# Source passage

·····

- Born: London
- Occupations: TV and film director, producer

= Minkie Spiro =

British cinema and TV director and producer

Minkie Spiro is a British cinema and TV Director and Executive Producer.

== Career ==
Minkie Spiro is the daughter of Robin and Nitza Spiro. Her father is an ex-member of the Queen's Royal Irish Hussars. The spouses co-founded the Spiro Ark, a renowned Jewish education institute. Minkie Spiro, who has 5 sisters and a brother, grew up in St John’s Wood. She studied Graphic Design at Central St. Martins School of Art in London and worked as a photographer for BBC in the early 1990s. As a photojournalist, she covered the Bosnian War and Operation Solomon. She also worked for Channel 4. Later, she obtained a Masters degree in Film Directing from the Royal College of Art.

Her early film work includes The Boxer (1995), Strangers in Paradise (1996), and Rat Woman (1997). Her credits as a television director include Holby City, Better Call Saul, Downton Abbey, Call the Midwife, Skins, Doc Martin, Jessica Jones, and many more. In 2019, she directed the pilot of The Village. Spiro also served as an executive producer on the series.

·····

[Collected data entries]
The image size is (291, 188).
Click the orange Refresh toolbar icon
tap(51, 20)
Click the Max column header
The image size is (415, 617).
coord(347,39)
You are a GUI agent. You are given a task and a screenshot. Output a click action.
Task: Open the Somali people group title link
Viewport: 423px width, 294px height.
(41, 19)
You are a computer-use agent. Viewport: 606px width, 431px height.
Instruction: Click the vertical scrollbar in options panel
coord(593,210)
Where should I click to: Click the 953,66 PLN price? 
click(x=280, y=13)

·····

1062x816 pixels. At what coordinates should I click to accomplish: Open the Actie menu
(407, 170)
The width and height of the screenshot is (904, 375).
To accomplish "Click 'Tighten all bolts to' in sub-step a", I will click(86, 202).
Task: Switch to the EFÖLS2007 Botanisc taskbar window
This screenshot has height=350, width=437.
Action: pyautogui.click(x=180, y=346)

·····

# Complete the following
• 1. In the Minkie Spiro biography, which school awarded her a Masters degree in Film Directing?
• 2. Write what comes next in the Minkie Spiro biography, starting after its last sentence.

# Answers to the problems
• 1. She obtained it from the Royal College of Art.

• 2.
In 2018, she became a BAFTA member. Spiro served as a member of the International Competition jury at 2025 Series Mania festival.

She directed four episodes of the mini-series All Her Fault for NBC Universal, which stars Sarah Snook and Dakota Fanning.

== Selected works ==

=== Cinema ===
- Rat Women short (1997)
- Tales from the reading room (2000)
- I Am Ruthie Segal, Hear Me Roar (2009)

=== TV Series ===
- Dead to Me (2019), episodes 5-6
- The Plot Against America (2020), Parts 1-3
- Fosse/Verdon (2019), episode "All I Care About Is Love"
- Pieces of Her, (2022), director and executive producer
- 3 Body Problem (2024), episodes 4-6
- Toxic Town (2025), director and executive producer
- All Her Fault (2025), director: episodes 1-4, executive producer

== Awards and nominations ==
- 2004 – BAFTA Best New Director (Fiction) nomination (for Holby City);
- 2019 – Directors Guild of America Outstanding Directing – Miniseries or TV Film nomination (for Fosse/Verdon episode All I Care About Is Love).